Вопрос, который угря ничуть не беспокоит. Равно как и расстояние между Европой и 50° западной долготы. Равно как и появление на сцене человека, единственного на земле существа, коего неослабно занимает этот самый вопрос Почему, наделенного к тому же способностью увидеть в царстве угря, в воде, не только способ передвижения, не только источник энергии и пищи (включая угрей), но и отражение, зеркало для собственной любознательной и склонной к размышлению природы.
Ибо вне зависимости от того, добирается ли одетый в серебро Anguilla anguilla до безбрежного Саргассова моря, совершает ли он свои брачные ритуалы по достижении или задолго до достижения оного, равно справедливо утверждение, что, точно так же, как угревую молодь влекут не только морские течения, но и инстинктивные механизмы, куда более таинственные, быть может, и непроницаемые для нашего разумения, нежели устройство атома, влекут в какую-то конкретную водную обитель в тысячах миль от места рождения, так и взрослый угорь, влекомый силою, которая перевешивает и дальние дали, и сокрушительную мощь океана, вынужден опять пускаться в море и, прежде чем он умрет и уступит мир своей икре, вернуться, откуда пришел.
Как же долго угри всем этим занимаются? Они начали заниматься этим, повторяя всякий раз одну и ту же древнюю эпическую сказку, задолго до того, как Аристотель, ничтоже сумняшеся, отправил их в грязь. И занимались этим, когда Плиний огласил свою теорию трения о камни. А Линней – живородящую теорию. Они занимались этим, когда народ побежал брать Бастилию, а Наполеон на пару с Гитлером вынашивали планы вторжения в Англию. И они продолжали всем этим заниматься, нарезать свои гигантские, на атавизме замешенные круги, когда в июльский день 1940 года Фредди Парр вынул из верши одного из их числа (каковой экземпляр впоследствии спасся и, возможно, жил себе и жил, покуда не пришла пора внять зову далекого Саргассова моря) и засунул его в темно-синие школьные трусики Мэри Меткаф.
27
ОБ ЕСТЕСТВЕННОЙ ИСТОРИИ
Ну и что это такое – урок биологии?
Нет, я предпочитаю, подчеркивая контраст, называть сие естественной историей.
Которая никуда не течет. Которая хранит верность самой себе. Которая вечно возвращается туда, откуда пришла.

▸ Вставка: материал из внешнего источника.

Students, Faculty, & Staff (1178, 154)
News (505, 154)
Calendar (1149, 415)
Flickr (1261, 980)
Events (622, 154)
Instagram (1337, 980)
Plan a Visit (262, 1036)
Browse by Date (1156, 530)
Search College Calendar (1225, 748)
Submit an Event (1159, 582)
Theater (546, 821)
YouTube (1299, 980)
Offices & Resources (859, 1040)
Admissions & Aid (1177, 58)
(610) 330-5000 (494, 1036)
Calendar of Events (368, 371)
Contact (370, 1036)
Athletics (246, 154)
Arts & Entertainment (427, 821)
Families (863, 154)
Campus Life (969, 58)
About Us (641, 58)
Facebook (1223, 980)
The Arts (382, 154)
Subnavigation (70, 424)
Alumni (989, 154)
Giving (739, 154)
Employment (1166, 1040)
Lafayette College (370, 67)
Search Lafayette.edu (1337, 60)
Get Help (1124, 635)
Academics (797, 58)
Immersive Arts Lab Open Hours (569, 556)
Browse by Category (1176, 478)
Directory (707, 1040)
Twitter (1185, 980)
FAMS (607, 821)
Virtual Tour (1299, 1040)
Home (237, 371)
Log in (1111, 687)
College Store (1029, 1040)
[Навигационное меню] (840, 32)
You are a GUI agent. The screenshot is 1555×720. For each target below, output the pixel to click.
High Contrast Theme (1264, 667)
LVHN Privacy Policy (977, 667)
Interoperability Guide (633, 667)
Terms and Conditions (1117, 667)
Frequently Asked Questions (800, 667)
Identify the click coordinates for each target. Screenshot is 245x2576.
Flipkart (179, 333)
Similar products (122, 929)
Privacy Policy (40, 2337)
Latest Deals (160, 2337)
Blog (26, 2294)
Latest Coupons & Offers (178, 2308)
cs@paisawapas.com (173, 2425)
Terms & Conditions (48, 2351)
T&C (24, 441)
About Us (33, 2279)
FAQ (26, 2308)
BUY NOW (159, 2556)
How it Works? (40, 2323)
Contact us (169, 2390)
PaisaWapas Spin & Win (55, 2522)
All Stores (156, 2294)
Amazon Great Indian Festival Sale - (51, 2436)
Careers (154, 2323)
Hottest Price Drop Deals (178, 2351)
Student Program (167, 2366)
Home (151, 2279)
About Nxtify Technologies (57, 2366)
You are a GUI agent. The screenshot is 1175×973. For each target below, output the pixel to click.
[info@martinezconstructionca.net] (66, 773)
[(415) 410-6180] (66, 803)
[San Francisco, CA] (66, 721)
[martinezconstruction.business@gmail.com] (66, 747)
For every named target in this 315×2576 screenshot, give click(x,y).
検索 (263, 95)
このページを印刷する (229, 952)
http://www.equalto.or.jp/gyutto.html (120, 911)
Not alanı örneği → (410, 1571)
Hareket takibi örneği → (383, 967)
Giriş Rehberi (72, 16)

Дети, есть на свете нечто такое, чего революционеры и провозвестники новых миров, и даже скромные поборники прогресса (вспомните об Аткинсонах и о несчастной живой душе по имени Сейра), просто терпеть не могут. Естественной истории, человеческого естества. Эти волшебные, таинственные материи, эти во веки веков неразрешимые тайны тайн. Ибо стоит только предположить – но строго между нами, – что естественное всегда возьмет над искусственным верх. Всего лишь предположить – только это не для сторонних ушей, – что непостижимая эта материя, из которой мы с вами сотканы, материя, к которой мы всегда в конце концов возвращаемся, – наша любовь к жизни, дети мои, наша любовь к жизни – куда более анархична и обладает много большим подрывным потенциалом, чем любая Клятва в Зале Для Игры в Мяч. Поэтому от революционера всегда чуть-чуть попахивает тягой к смерти. Потому-то за первым поворотом нас всегда поджидает Террор.
Что всякий строитель нового мира, что всякий революционер хотел бы монополизировать: Реальность. Реальность, приведенную к прямой перспективе. Реальность безо всякой там чуши. Реальность, выкроенную под размер. Реальность минус несколько голов.
Ну что, вернемся к программе? Вернемся к 1790-м и к месье ни-шагу-в-сторону Робеспьеру?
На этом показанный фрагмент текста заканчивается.